Presentation information

[JJ] Oral

M (Multidisciplinary and Interdisciplinary) » M-GI General Geosciences, Information Geosciences & Simulations

[M-GI32] [JJ] Development of computational sciences on planetary formation, evolution and surface environment

Mon. May 22, 2017 9:00 AM - 10:30 AM 104 (International Conference Hall 1F)

convener:Yoshi-Yuki Hayashi(Department of Planetology/CPS, Graduate School of Science, Kobe University), Masaki Ogawa(Division of General Systems Studies, Graduate School of Arts and Sciences, University of Tokyo), Shigeru Ida(Department of Earth and Planetary Science, Graduate School of Science and Technology, Tokyo Institute of Technology), Kanya Kusano(Institute for Space-Earth Environmental Research, Nagoya University), Chairperson:Junichiro Makino(RIKEN AICS)

9:30 AM - 9:45 AM

[MGI32-03] GPU-accelerated High-resolution N-body Simulations for Planet Formation Toward 100 Million Particles

*Yasunori Hori1,2, Shoichi Oshino3, Masaki Iwasawa4, Michiko Fujii5 (1.Astrobiology Center, National Institutes of Natural Sciences, 2.Exoplanet Detection Project, National Astronomical Observatory of Japan, 3.Center for Computational Astronomy, National Astronomical Observatory of Japan, 4.Advanced Institute for Computational Science, RIKEN, 5.Department of Astronomy, University of Tokyo)

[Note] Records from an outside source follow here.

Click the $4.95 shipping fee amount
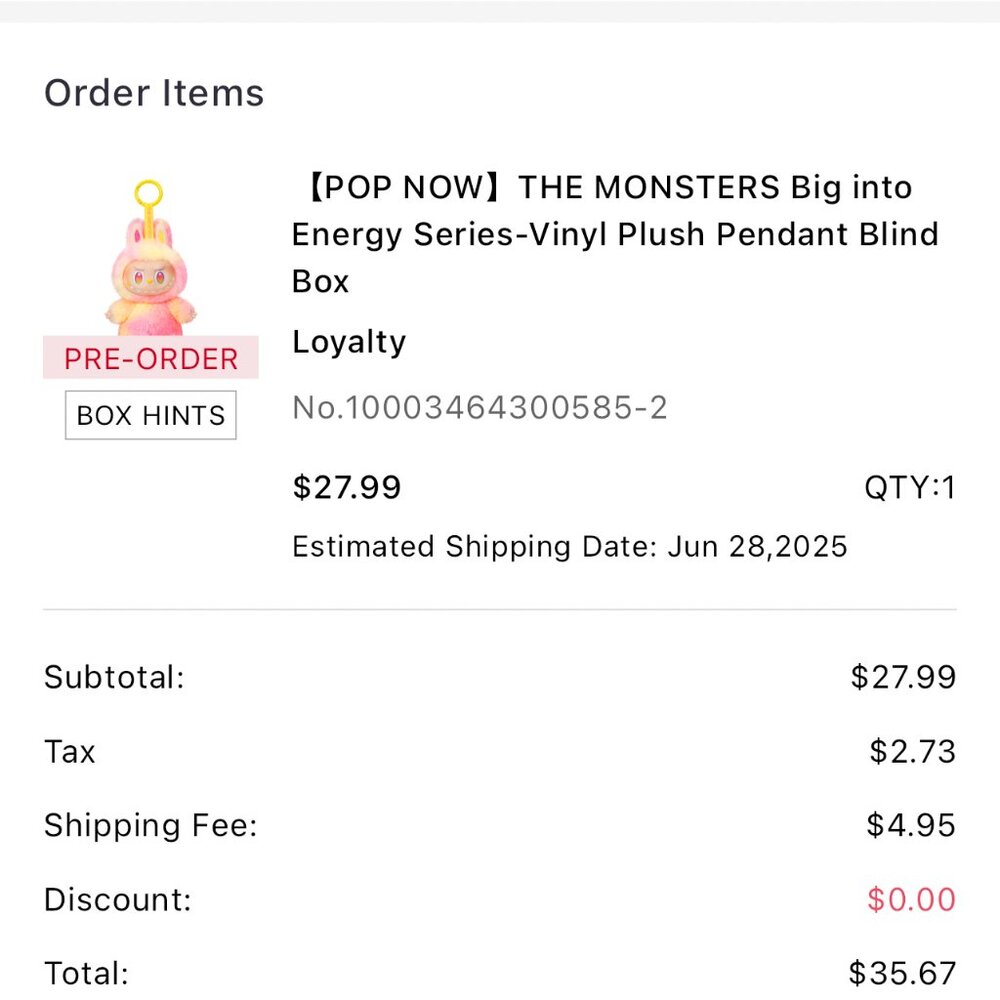The width and height of the screenshot is (1000, 1000). point(911,825)
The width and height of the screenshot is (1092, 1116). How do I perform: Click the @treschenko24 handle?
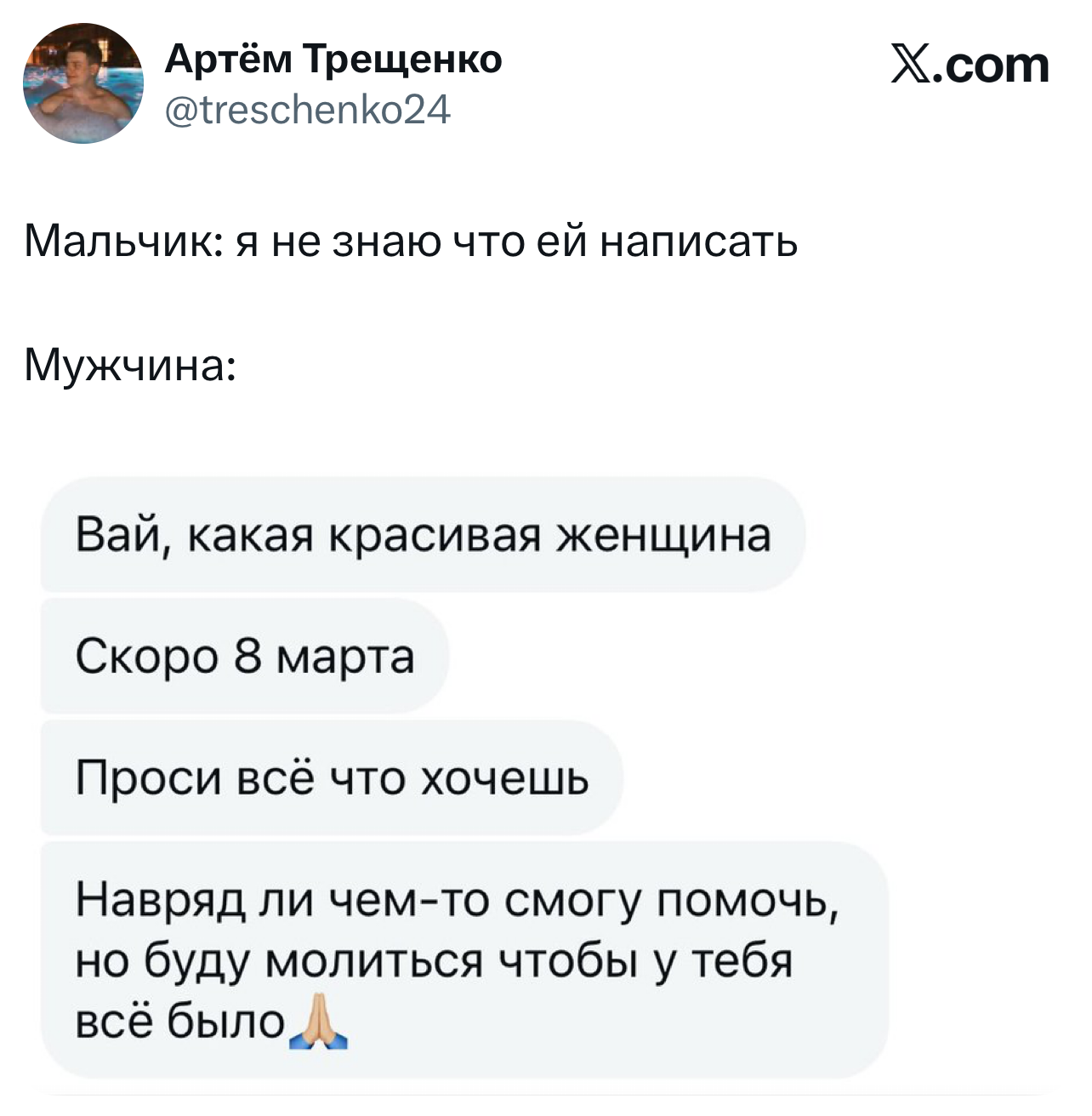[x=308, y=110]
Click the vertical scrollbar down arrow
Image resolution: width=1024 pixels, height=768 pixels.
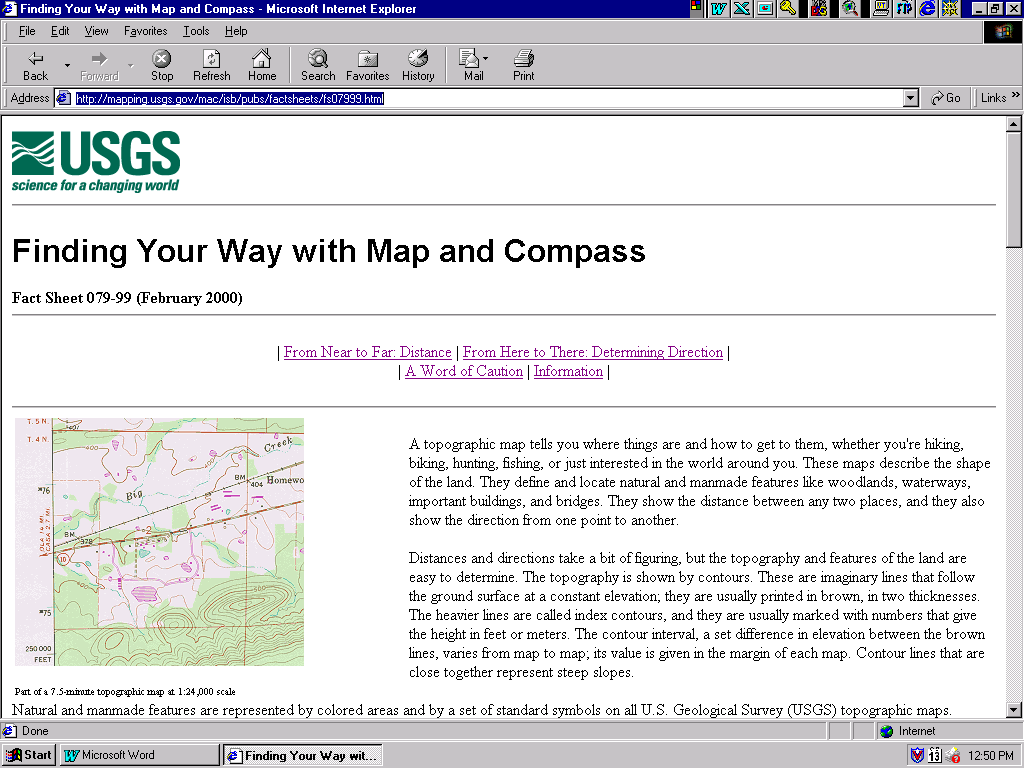tap(1014, 709)
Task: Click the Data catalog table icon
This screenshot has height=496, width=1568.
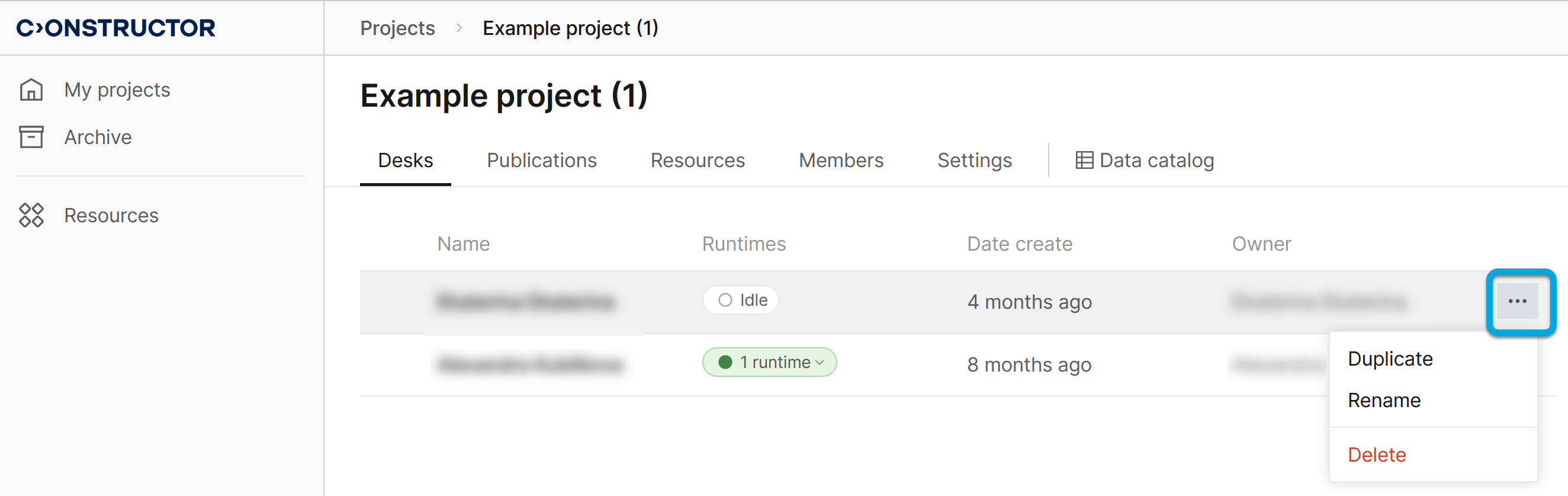Action: click(x=1084, y=160)
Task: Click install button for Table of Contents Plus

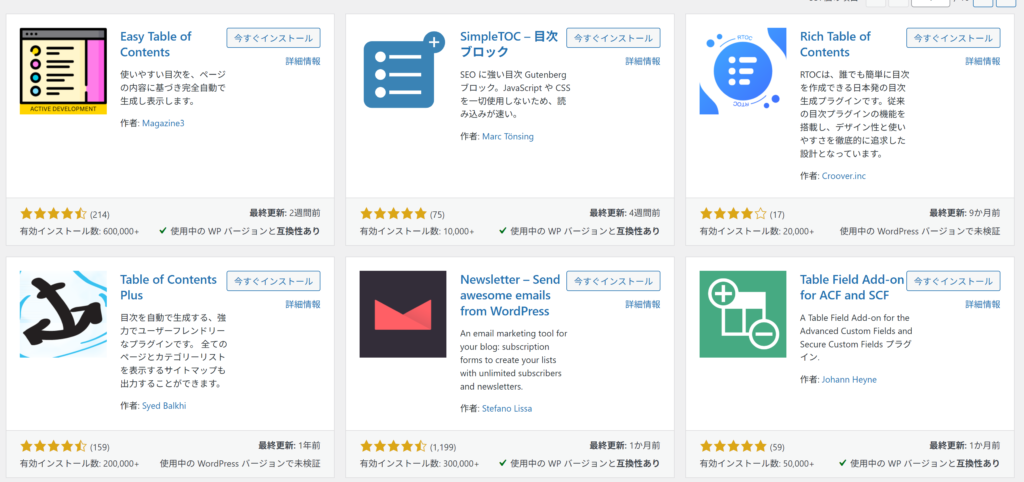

Keywords:Planet formation, N-body simulation, GPU

We developed a fully-parallelized hybrid N-body code for planet formation (PENTACLE: Iwasawa et al., submitted), implementing the P3T method (Oshino et al., 2011) and a multi-purpose platform for a parallelized particle-particle simulation (FDPS: Iwasawa et al., 2016) into it. PENTACLE enables us to handle up to ten million particles for N-body simulations in a collisional system, using a present-day supercomputer. Toward a high-resolution N-body simulation with 100 million particles and beyond, we are now developing a parallelized hybrid N-body code optimized for a NVIDIA-based GPU cluster. In this talk, we show the performance and capability of PENTACLE and results of terrestrial planet formation in a narrow ring containing one (and ten) million planetesimals. Then, we introduce the current status of our GPU-accelerated N-body code (PENTAGLE) and our future plans, for example, a global simulation of the delivery of water to the Earth in the protosolar nebula.